Lessons from the Sharks on Pitching a Fund

By Diane Harrison

A provocative elevator pitch has long been prized in sales.  But in the hedge fund world of predators and prey, pitches need to be stellar to avoid swimming with the fishes.  ABC’s hit show, Shark Tank, based on the original Canadian series, Dragon’s Den, offers several notable tips on delivering a better pitch for investment capital.

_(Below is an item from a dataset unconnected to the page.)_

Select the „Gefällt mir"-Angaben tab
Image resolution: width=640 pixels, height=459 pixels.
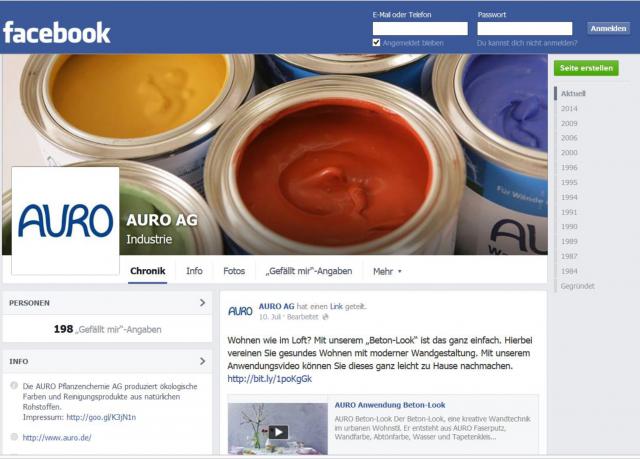coord(309,271)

Shark Tank’s website description for obtaining start-up investment lifeblood is deceptively simple: The entrepreneurs who dare to enter the “Shark Tank” must try to convince the tough, self-made tycoons to part with their own hard-earned cash and give them the funding they desperately need to jumpstart their business ideas. But these Sharks have a goal, too. They want a return on their investment and to own a piece of the next big business idea.  In exchange for the Sharks’ cash investment, the entrepreneurs give up a percentage of their companies’ equity. When the Sharks hear a great idea, they’re ready to fight each other for a piece of it. The once-desperate entrepreneur can rejoice in the fact that the Sharks find value in their product, service, or business. But if the pitch is poor, the Sharks will tear into the ill-prepared presenters and pass on the idea with a simple “I’m out!”

The entrepreneurs have only a few minutes to convince the Sharks that their business is ready to take off.  Typically they stand next to a display of the product and rattle off standard pitch details in QVC-style: name of business, what it does, why it works, and how much capital they are seeking from the Sharks to grow to the next level.  This takes 90 seconds or so in TV time, close to a typical elevator pitch.  The interchange that follows from the Sharks is illuminating for the typical hedge fund start-up trying to become a business.

The Sharks then begin to circle the prey (entrepreneur) and fire off a series of questions, which the entrepreneur must navigate successfully or the dreaded “I’m out!” will propel a Shark out of the tank of potential funding. These questions focus on essential business viability issues that ultimately determine whether or not a Shark believes taking on the risk of the project is worth its potential pay-off.

The first question is invariably about the current valuation of the business and what proof the entrepreneur can offer to justify the amount.  The Sharks will be lending based on this information, and negotiating for a

Lessons from the Sharks on Pitching a Fund (continued)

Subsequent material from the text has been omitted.